UW-CTRI researchers have identified a new way to treat more people who smoke, to reduce racial and other disparities among those who smoke, and to combat the leading preventable cause of disease and death across the nation.
They did it by taking a holistic approach, targeting all known smokers in a health system, not just the small proportion of patients who are ready to quit immediately when they visit a clinic. As part of this effort, they used multiple strategies to reach out to the many patients who don’t see their doctor regularly, letting them know that there was help available to quit.
To test this novel approach, the UW researchers partnered with a health system in Wisconsin, Group Health Cooperative of South Central Wisconsin (GHC-SCW), to reach out to all their patients known to be smokers and deliver a chronic-care program on an ‘opt-out’ basis to each of them.
Clinic staff known as Tobacco Cessation Outreach Specialists (TCOS) called patients and offered free help to quit smoking, which kills nearly half a million Americans a year. Telephone treatment reach was particularly high in historically underserved groups, including African American, Hispanic, and Medicaid-eligible patients. Researchers published the results in the journal Preventive Medicine.
“The great news is that any healthcare system can implement this approach, using their electronic health record system,” said Dr. Michael Fiore, director of the UW Center for Tobacco Research and Intervention (UW-CTRI) and principal investigator of the study. “They simply identify every patient who smokes and reach out to them regularly to offer treatments, whether they have a doctor visit or not.”
UW-CTRI partnered with GHC-SCW to reach approximately 7,000 of their patients who smoke with frequent messages regarding the importance of quitting to their health.
A key component to the system was having dedicated TCOS who followed up with patients who set quit dates, said Dr.
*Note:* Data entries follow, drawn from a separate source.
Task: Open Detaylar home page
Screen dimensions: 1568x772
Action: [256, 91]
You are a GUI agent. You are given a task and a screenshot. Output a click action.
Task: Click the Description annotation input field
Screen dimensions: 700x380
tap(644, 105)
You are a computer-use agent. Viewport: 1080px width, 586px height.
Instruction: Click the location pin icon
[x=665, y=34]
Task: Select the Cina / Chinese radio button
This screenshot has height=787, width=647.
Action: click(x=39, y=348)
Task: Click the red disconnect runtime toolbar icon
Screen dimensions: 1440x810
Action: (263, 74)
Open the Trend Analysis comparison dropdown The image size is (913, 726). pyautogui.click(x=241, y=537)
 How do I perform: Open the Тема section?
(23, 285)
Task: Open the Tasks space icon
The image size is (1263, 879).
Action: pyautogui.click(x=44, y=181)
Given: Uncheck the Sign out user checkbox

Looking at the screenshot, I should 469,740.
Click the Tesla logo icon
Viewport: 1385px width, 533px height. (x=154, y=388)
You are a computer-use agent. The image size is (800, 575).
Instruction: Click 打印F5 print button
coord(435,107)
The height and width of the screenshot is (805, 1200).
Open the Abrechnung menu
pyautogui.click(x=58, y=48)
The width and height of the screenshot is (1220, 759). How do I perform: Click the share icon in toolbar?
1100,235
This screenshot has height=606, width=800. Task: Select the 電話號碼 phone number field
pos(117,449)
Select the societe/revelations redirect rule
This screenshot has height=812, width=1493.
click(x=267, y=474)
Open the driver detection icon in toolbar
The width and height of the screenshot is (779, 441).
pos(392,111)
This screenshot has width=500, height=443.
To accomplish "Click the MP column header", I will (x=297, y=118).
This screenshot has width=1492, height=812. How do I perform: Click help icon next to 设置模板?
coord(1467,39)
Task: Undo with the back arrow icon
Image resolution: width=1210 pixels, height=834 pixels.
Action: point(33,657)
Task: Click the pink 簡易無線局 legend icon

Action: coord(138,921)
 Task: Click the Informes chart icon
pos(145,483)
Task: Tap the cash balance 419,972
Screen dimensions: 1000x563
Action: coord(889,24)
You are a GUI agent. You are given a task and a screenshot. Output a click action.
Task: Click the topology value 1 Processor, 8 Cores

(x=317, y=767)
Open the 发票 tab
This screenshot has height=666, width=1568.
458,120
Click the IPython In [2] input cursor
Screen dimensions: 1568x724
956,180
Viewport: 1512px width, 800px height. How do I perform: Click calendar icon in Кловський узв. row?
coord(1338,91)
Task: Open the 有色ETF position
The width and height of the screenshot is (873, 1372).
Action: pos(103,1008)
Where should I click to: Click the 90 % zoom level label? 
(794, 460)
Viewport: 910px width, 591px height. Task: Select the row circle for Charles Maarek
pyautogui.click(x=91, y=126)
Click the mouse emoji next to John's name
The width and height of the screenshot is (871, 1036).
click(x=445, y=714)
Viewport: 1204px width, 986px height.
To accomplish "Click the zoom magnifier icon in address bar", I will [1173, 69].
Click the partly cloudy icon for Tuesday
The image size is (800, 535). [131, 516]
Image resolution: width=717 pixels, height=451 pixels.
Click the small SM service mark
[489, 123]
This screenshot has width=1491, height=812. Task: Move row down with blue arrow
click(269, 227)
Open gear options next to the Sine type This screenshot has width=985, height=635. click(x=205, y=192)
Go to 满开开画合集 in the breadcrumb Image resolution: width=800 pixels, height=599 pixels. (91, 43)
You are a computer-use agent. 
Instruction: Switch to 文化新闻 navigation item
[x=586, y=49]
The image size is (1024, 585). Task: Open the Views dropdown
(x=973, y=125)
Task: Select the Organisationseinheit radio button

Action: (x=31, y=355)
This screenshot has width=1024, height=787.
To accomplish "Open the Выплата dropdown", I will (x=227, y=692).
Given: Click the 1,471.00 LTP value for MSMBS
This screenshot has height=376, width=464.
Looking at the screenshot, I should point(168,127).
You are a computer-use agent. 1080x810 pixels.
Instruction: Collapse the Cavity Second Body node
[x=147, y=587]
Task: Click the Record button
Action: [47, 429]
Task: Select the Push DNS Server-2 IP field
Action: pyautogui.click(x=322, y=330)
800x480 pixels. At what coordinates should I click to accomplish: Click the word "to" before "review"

Danielle McCarthy, lead author on the publication and UW-CTRI Co-Director of Research. “They did a terrific job coaching patients on how to quit and ensuring they received medications,” McCarthy said.
During this research intervention, African-American patients received TCOS services at higher rates than did members of other racial groups. Before the program, Hispanic patients got help to quit smoking at significantly lower rates than other patients. This gap was essentially eliminated by the program, and Hispanic patients accepted quitting help at particularly high rates.
UW-CTRI Associate Director Tim Baker noted that, for many years, various medically underserved groups, such as African-Americans and individuals of lower socioeconomic status, have been especially unlikely to participate in smoking cessation treatment.
“This multifaceted EHR-guided approach may be one way to encourage greater treatment participation by all people who smoke,” Baker said.
When the program was active in all six GHC-SCW clinics, 24 percent of adult patients who smoked received some form of smoking treatment – a markedly higher rate than typically seen in health systems. Moreover, roughly 1 in 6 of those reached made a quit plan and accepted quit-smoking medication.
“Our hope is that health systems will see this, reach out to patients who they know smoke, and offer help to quit,” Fiore said. “It’s the best thing they can do for their health.”
The study was funded by the National Cancer Institute, with EHR technical expertise provided by Epic Systems Corporation.